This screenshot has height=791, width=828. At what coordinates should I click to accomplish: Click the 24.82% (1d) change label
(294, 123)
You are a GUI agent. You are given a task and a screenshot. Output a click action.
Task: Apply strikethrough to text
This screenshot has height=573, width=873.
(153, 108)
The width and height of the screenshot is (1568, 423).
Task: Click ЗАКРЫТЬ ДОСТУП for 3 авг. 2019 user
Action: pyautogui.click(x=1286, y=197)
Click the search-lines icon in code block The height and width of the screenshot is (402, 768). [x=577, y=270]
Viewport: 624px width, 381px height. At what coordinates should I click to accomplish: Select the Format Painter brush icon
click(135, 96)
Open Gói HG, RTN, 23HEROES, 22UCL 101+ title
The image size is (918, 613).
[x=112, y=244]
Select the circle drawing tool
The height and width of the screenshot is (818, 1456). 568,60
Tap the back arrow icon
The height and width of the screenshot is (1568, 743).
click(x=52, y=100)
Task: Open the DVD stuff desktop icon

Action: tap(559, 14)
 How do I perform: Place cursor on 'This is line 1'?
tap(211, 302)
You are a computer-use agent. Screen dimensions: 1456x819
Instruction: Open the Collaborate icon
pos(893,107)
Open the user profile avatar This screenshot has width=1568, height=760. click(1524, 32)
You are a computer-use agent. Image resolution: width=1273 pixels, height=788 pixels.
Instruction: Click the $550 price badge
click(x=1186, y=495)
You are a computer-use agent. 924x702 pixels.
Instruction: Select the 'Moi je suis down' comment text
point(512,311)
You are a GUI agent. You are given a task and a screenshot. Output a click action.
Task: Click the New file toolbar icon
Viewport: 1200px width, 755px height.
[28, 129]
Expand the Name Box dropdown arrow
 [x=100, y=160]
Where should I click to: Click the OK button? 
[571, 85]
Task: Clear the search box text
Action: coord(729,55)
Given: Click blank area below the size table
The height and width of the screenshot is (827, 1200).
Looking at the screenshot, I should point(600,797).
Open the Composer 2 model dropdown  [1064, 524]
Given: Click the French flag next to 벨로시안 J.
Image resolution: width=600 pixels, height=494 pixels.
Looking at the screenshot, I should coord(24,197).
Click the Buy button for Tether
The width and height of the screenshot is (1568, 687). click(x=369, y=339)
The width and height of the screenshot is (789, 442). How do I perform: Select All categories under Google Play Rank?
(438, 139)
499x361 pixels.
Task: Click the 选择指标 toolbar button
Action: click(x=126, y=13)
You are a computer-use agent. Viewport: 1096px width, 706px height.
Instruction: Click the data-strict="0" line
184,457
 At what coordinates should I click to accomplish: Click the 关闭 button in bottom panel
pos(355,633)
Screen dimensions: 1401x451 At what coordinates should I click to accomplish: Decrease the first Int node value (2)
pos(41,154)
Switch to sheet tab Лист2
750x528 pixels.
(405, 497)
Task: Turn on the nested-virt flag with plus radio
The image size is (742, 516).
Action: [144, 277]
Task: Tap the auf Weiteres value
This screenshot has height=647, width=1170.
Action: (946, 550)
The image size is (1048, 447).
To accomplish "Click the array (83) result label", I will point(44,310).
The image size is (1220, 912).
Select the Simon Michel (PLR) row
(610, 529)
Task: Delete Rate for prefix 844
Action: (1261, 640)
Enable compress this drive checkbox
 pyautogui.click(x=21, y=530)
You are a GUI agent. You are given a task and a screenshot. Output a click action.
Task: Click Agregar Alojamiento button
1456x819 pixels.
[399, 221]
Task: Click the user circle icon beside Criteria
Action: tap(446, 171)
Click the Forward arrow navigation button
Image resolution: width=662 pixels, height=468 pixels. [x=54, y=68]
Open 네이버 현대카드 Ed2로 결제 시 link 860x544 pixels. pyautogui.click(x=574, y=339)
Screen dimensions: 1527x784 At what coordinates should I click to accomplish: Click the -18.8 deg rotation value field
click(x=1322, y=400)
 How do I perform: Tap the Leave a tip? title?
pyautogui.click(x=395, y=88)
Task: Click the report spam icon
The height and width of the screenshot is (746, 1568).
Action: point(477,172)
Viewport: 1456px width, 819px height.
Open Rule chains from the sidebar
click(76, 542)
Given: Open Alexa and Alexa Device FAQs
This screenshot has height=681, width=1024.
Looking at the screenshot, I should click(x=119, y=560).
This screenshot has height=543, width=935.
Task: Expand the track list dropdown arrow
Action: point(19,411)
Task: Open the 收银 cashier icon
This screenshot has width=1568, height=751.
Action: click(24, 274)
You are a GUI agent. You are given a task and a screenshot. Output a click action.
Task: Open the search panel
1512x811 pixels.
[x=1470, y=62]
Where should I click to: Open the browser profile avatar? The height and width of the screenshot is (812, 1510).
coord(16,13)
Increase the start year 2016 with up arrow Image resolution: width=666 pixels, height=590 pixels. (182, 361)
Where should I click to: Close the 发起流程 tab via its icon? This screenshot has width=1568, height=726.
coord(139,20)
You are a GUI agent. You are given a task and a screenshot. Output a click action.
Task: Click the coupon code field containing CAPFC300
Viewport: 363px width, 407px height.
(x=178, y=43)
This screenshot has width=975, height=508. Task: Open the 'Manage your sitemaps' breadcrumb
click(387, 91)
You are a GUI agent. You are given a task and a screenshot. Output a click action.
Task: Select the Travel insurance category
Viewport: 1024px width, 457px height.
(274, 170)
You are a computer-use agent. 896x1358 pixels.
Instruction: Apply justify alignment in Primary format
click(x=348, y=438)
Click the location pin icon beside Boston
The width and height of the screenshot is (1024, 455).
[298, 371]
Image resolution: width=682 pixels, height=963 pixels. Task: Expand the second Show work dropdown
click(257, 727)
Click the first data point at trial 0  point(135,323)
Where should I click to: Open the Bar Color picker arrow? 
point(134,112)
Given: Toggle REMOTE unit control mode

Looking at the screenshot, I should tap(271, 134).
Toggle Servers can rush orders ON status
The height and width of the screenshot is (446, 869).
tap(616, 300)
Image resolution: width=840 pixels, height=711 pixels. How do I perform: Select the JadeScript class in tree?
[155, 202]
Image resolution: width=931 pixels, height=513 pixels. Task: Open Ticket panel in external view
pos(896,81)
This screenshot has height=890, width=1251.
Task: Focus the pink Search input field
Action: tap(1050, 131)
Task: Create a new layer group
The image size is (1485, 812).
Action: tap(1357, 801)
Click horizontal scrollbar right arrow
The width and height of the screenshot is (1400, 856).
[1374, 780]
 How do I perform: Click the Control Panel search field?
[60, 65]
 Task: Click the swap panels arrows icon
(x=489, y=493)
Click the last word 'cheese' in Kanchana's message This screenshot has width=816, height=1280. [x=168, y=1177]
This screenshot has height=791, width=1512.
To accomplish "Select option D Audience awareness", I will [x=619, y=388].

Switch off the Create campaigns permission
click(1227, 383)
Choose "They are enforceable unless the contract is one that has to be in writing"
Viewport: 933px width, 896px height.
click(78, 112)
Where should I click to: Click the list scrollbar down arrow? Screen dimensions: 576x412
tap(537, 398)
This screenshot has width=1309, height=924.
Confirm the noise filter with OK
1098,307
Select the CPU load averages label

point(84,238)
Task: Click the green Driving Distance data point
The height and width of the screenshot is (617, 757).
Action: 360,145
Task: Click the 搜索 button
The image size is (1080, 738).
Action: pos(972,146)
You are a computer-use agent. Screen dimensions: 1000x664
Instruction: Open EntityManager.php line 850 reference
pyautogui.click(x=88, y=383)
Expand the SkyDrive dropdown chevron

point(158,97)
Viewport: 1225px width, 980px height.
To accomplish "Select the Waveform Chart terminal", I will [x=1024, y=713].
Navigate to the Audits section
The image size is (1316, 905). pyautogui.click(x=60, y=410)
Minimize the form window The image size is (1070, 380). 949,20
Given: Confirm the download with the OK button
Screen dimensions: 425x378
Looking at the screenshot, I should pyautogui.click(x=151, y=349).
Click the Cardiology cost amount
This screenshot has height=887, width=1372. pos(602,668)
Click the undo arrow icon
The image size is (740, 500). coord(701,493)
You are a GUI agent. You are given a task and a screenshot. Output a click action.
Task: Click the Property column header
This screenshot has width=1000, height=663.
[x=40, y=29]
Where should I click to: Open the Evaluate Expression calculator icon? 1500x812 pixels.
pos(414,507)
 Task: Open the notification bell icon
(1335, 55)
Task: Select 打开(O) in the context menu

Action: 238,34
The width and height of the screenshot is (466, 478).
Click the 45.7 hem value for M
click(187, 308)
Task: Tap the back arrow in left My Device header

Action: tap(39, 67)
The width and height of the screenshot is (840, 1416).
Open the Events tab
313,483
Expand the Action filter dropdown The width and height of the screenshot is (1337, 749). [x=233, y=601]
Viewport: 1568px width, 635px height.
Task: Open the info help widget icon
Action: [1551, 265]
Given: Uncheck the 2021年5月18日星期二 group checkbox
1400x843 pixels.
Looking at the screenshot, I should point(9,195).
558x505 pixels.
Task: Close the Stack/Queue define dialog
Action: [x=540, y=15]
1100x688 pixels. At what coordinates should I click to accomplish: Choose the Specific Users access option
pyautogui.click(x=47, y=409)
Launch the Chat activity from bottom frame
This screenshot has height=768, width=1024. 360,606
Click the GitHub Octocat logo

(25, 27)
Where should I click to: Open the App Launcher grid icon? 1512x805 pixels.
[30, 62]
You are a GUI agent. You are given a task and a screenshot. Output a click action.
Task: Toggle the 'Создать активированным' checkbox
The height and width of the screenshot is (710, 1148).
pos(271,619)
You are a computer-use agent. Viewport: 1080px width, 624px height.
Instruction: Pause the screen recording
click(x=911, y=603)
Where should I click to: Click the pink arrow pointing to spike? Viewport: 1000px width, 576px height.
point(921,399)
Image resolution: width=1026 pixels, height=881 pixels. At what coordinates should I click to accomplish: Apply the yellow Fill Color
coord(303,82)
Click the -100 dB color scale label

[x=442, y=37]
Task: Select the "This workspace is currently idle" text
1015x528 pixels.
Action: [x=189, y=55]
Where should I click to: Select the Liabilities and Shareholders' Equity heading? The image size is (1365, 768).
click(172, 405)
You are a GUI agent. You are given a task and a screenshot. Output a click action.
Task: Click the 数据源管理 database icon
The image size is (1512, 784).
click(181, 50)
● ● ● ● ● ● ●
Update the rows from the line with "Task: Click the swap panels arrows icon" to the line with "will [x=619, y=388]." by changing "screenshot" to "image" and leaving everything else as it is. Return only those lines.

 Task: Click the swap panels arrows icon
(x=489, y=493)
Click the last word 'cheese' in Kanchana's message This image has width=816, height=1280. [x=168, y=1177]
This image has height=791, width=1512.
To accomplish "Select option D Audience awareness", I will [x=619, y=388].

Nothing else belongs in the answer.